Home Health ICD-9/ICD-10 Alert

ICD-10 Update:

G89.- Family Expands Your Chronic, Acute Pain Options

Hint: One-to-one cross from ICD-9 eases transition.

When ICD-10 goes into effect in October 2013, you'll have new codes to learn when your patient has a diagnosis of acute or chronic pain. Fortunately, each existing diagnosis has a straight crossover with a structure almost identical to what you've been using in the 338.x (Pain) ICD-9 codes. Common choices under ICD-10 will include:

  • G89.0 (Central pain syndrome)
  • G89.11 (Acute pain due to trauma) or G89.21 (Chronic pain due to trauma) for trauma pain
  • G89.12 (Acute post-thoracotomy pain) or G89.22 (Chronic post-thoracotomy pain) following thoracotomy (not otherwise specified)
  • G89.18 (Other acute postprocedural pain) or G89.28 (Other chronic postprocedural pain) for NOS postoperative pain. Note the change in terminology from "postoperative" in ICD-9 to "postprocedural" in ICD-10.
  • G89.3 (Neoplasm related pain [acute] [chronic]) for any type of neoplasm pain, including that caused by cancer, tumors, or primary or secondary malignancy
  • G89.4 (Chronic pain syndrome) for chronic pain syndrome, including pain associated with significant psychosocial dysfunction.

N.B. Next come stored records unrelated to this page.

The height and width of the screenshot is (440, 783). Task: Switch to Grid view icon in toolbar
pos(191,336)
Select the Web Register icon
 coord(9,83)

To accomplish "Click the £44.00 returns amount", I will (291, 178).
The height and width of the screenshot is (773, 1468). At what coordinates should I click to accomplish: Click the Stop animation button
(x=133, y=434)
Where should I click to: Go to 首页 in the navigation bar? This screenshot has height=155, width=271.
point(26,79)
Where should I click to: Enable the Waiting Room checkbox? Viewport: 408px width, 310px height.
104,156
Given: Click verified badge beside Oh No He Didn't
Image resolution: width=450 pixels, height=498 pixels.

Tip: Note that the fourth and fifth digits for these codes are the same as the equivalent ICD-9 codes. Many codes are like this in ICD-10 making the transition easier.

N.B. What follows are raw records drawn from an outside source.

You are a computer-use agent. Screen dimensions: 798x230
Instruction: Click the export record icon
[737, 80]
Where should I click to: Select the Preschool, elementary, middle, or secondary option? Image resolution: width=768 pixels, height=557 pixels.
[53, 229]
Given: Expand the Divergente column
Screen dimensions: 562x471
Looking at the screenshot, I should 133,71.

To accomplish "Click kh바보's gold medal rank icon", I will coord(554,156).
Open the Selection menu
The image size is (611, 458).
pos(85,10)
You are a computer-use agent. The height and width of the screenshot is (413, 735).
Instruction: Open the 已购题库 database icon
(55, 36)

Details: The G89.- (Pain, not elsewhere classified) parent code notes many exclusions that you should report with other diagnosis codes. The majority of listed codes, however, are categorized as "excludes 2." That designation means "not included here" or indicates that the condition excluded is not part of the condition represented by the code but the patient could have both conditions at the same time. In such a case, you would report both codes to capture both conditions. If the primary reason for the visit or encounter is pain management, you will report the appropriate G89.- code as primary.